Auch hier bestimmte wieder die Hitze unseren Tag, diktierte sie uns regelrecht an den Strand. Wir haben nicht einmal und trotz großer Vorreden das Musée Matisse gesehen, weil es schlichtweg zu heiß war – zumindest fürs Kind. Und so zogen die anderen Erwachsenen (In Nizza hatten wir Besuch von einem Freund) hier und da alleine los, während ich mit Julius abends oft nur vorweisen konnte, an meinem Teint gearbeitet zu haben. In der Retrospektive war das Apartment in Nizza sicher schön, aber empfehlen würde ich mit Kind eher, unmittelbar am Strand unterzukommen in einem Ort wie Beaulieu-sur-Mer, in dem es in der Region einen der kindgerechtesten und schönsten Strände gibt, einen sehr feinen kleinen Markt und außerdem gute, aber nicht allzu dekadent teure Restaurants.

Die Berge als Ausklang

Überraschenderweise hat mir unterdessen und wiederum der letzte Teil unserer Reise fast am besten gefallen. Vielleicht, weil ich hier final doch noch in die Entspannung nach all der Anspannung vor dem Urlaub gefunden habe, oder wir nach zwei Wochen mit dem Bus ungefähr wussten, wie der Hase läuft. Und so parkten wir auf der Rückfahrt über Italien unseren Bus ganz selbstverständlich in einer kleinen Straße der Città Alta von Bergamo oder später in Bergdörfern der Ostschweiz. Ich habe in diesem Urlaub nur wenige Momente alleine verbracht, die zwei eindrücklichsten wohl aber sehr früh morgens in der Alstadt Bergamos und nach einer Wanderung am Seealpsee in den Appenzeller Alpen.

 

Nun ward ja die Idee zu unserer Bulli-Reise ursprünglich motiviert durch zwei Freunde, die im Bus mit ihren frisch geborenen Zwillingen für Monate gen Portugal gereist sind und dort auch im Bus gelebt haben. Meine Vorstellung davon, wie so eine Reise wäre, war wohl eingangs sehr verklärt. Ich habe für mich festgestellt, dass ich das einfache Leben im Bus durchaus gut finde – speziell, wenn es abseits von Wohnmobil-Enklaven auf Campingplätzen stattfindet – auch wenn das bedeutet, mal zwei Tage nicht zu duschen. Zum Ende der Reise hätte ich mir gut vorstellen können, mich mit Julius weiter reisend einzurichten.

Aber es war doch auch anstrengend mit einer weiteren erwachsenen Person, die zum einen wie ich vorher noch nie so eine Reise unternommen hatte und vor allem selbst kein Kind hat (was das bedeuten kann, hat Marie ja erst kürzlich hier aufgeschrieben). Auch wenn mir zudem klar war und ist, dass Reisen mit Kind eben ein ganz anderes ist als ohne – wäre ein wenig mehr Mobilität schön gewesen. Allein Strecken zu Fuß laufen zu können. In den Bergen und beim Wandern hat das richtig gut funktioniert, sobald es städtisch wurde hingegen so gar nicht. Und ja klar, mal ein Tag ohne Kind wäre auch nicht so verkehrt gewesen.

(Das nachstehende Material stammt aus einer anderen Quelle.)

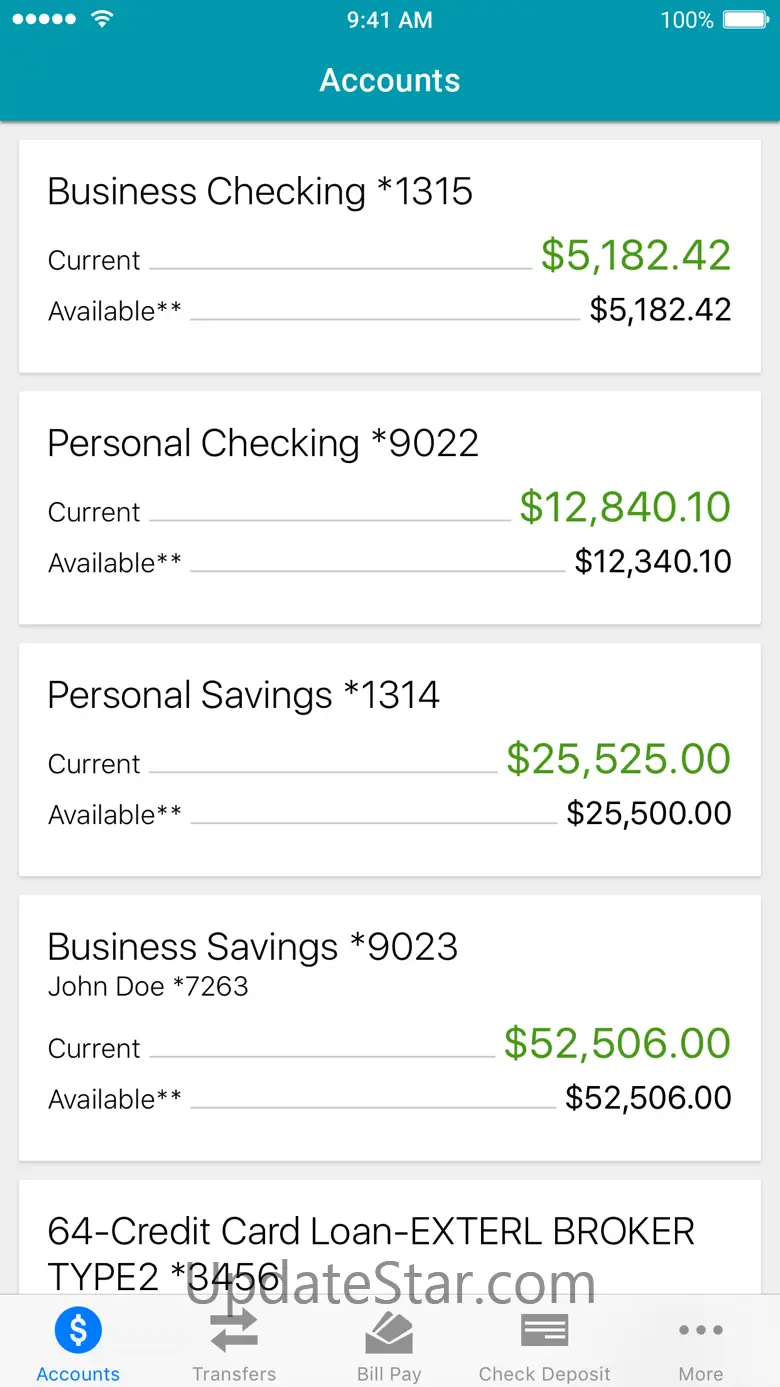
Task: Open the Check Deposit icon
Action: coord(545,1331)
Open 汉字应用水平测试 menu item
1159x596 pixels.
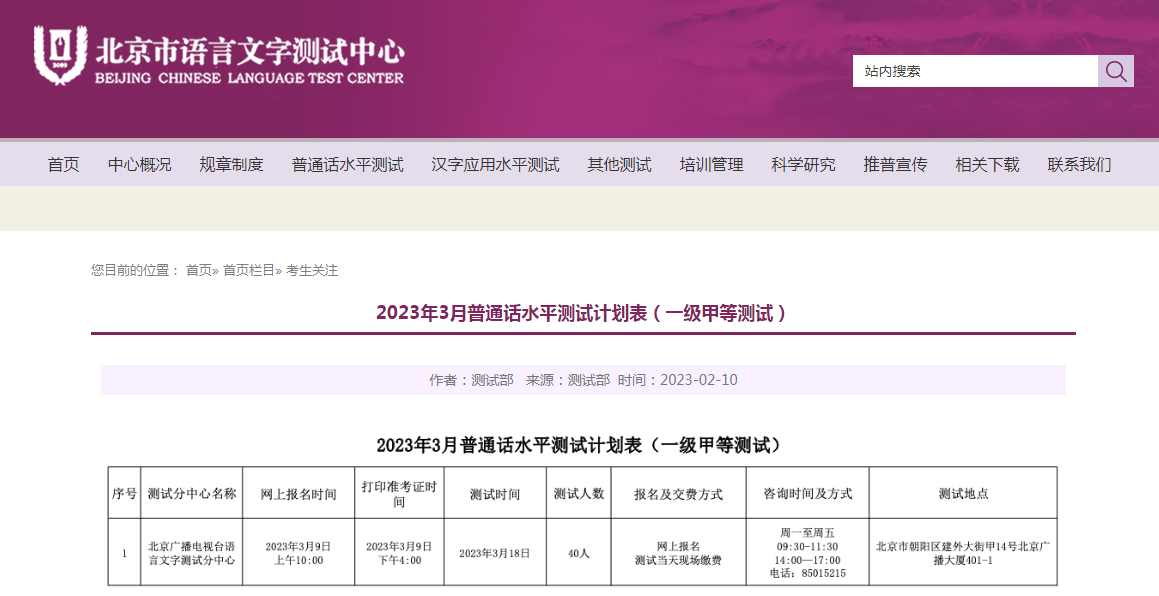click(495, 165)
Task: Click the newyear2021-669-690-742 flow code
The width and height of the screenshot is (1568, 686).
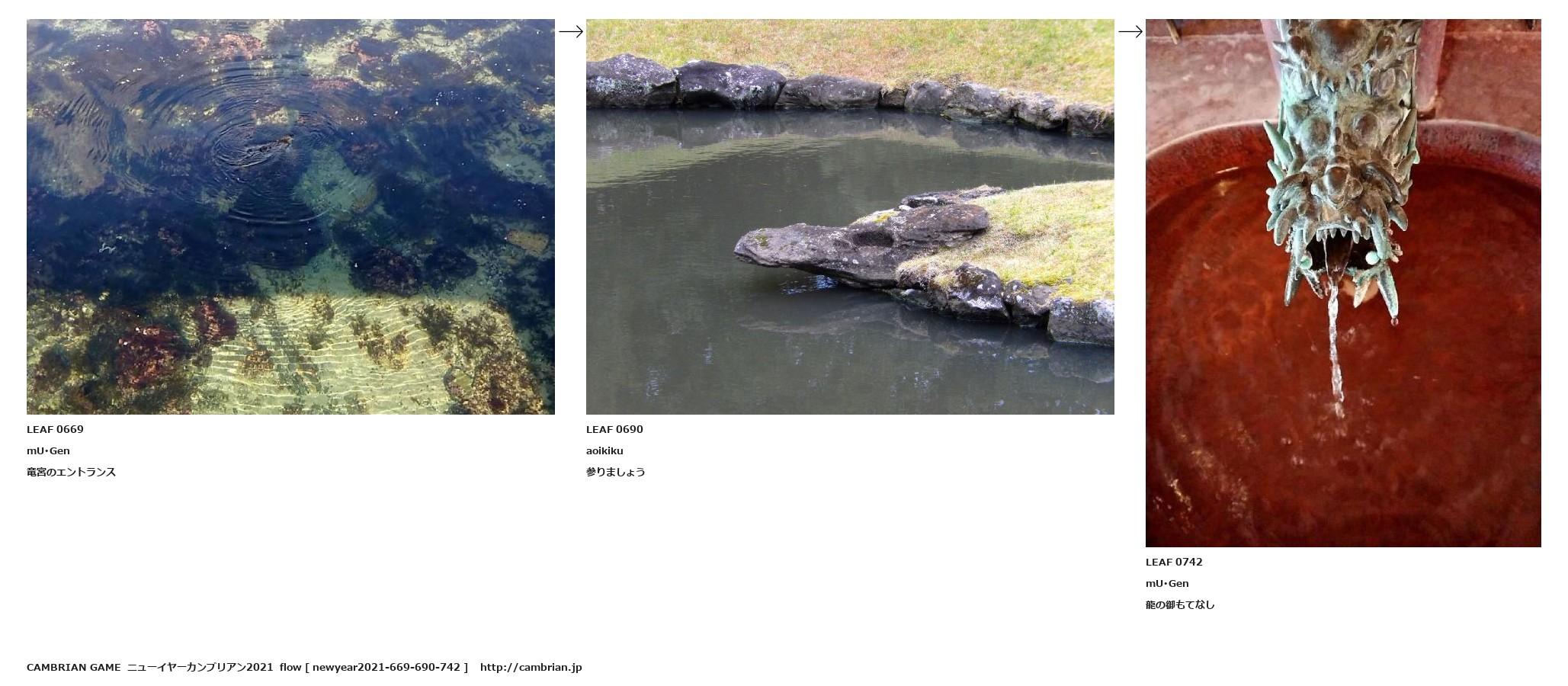Action: point(386,667)
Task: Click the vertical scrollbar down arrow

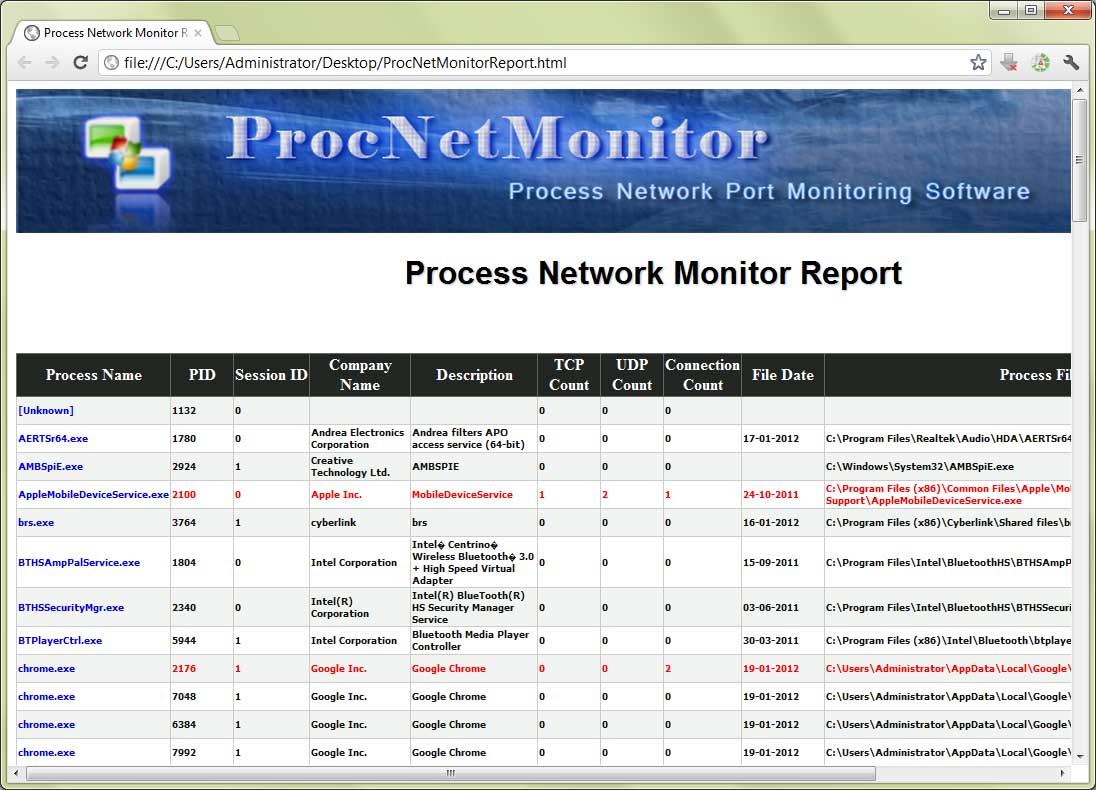Action: coord(1079,756)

Kurzum: Ich werde mir wohl nicht nächste Woche einen eigenen Bus kaufen – aber wer vorhat, derlei Reisen öfter zu gestalten, ist wohl fast besser beraten, über die Investition nachzudenken, als einen Bus zu mieten. Das wird nämlich schnell und bei Aussteiger-Monaten wie sie mir immer noch vorschweben sehr teuer. Ohnehin ist so eine Bulli-Reise wie wir sie gestaltet haben, sicher alles aber keine Low-Budget-Angelegenheit, wie ich sie vergangenes Jahr vornehmlich mit Julius unternommen habe. Zumal und wenn (ganz das Klischee) einem in Italien der Bus aufgebrochen wird und das Urlaubsbudget um ein neues MacBook explodiert.

Aber für Julius, ja für Julius, war das, glaube ich, ein guter Urlaub und genau richtig angelegt irgendwo zwischen jenen Laissez-faire-Tagen unterm Sonnenschirm und den Schlafliedern der Zikaden im Busrücken.